However, it is firstly important to anticipate a change in Ukrainian party politics for the better so that the improvement may continue. If genuine parties do come into formation and the system remains flawed, then the system will inevitably be stricken with the same problems as Britain. Moreover, it is by nature easier to fix this problem before a dominant two-party system appears, since it is against the interests of a large party to give up its power for the creation of a more democratic system. Finally, the implementation of a particular electoral system may actually lead to improvement in Ukraine’s party politics by making parties (even more) intrinsic to the nature of the electoral system, and thus give strong incentive to politicians to create functioning parties that appeal to a genuine base of voters.
I suggest that Ukraine adopts a Mixed-Member Proportional system in order to improve its system and avoid Britain’s pitfalls with minimal change to Ukrainian constituencies or constituents. This system includes casting two votes at the same time, one for a local candidate and one for a party, much in the same way as Ukraine currently has. The difference appears in the fact that these votes are mixed rather than parallel; practically, this means that the deputies of constituencies are elected in the same way (with a first past the post system), then the deputies that are elected from party lists are chosen from parties until the entire parliament (not just the half chosen from party lists) is representative of the second votes of the population. This allows people to elect local deputies but also have parliament reflect the will of the people at large. This places parties at the forefront of the electoral system and could help foster party development.
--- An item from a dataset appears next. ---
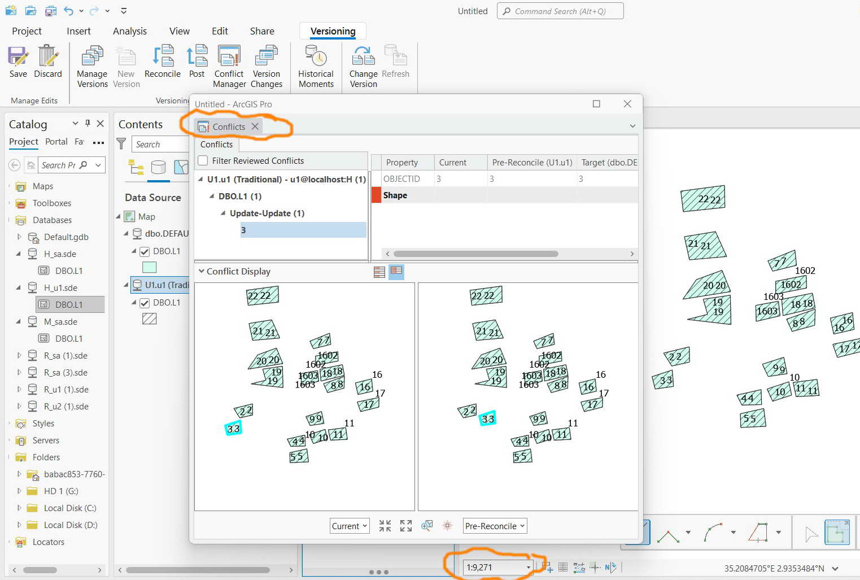Switch to the Portal tab in Catalog

[x=56, y=141]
It seems, therefore, that Ukraine is in a moment of opportunity. It is easy to be pessimistic around Ukraine’s politics; corruption is rife, electoral discussion is characterised by personal insults and smear attempts, and Ukrainian voters choose their leaders and party based on character rather than policy. These problems are entrenched but they are not intractable, and the nature of flux in Ukrainian politics at present gives Ukraine an opportunity for the kind of systemic change which seems impossible for the UK to achieve.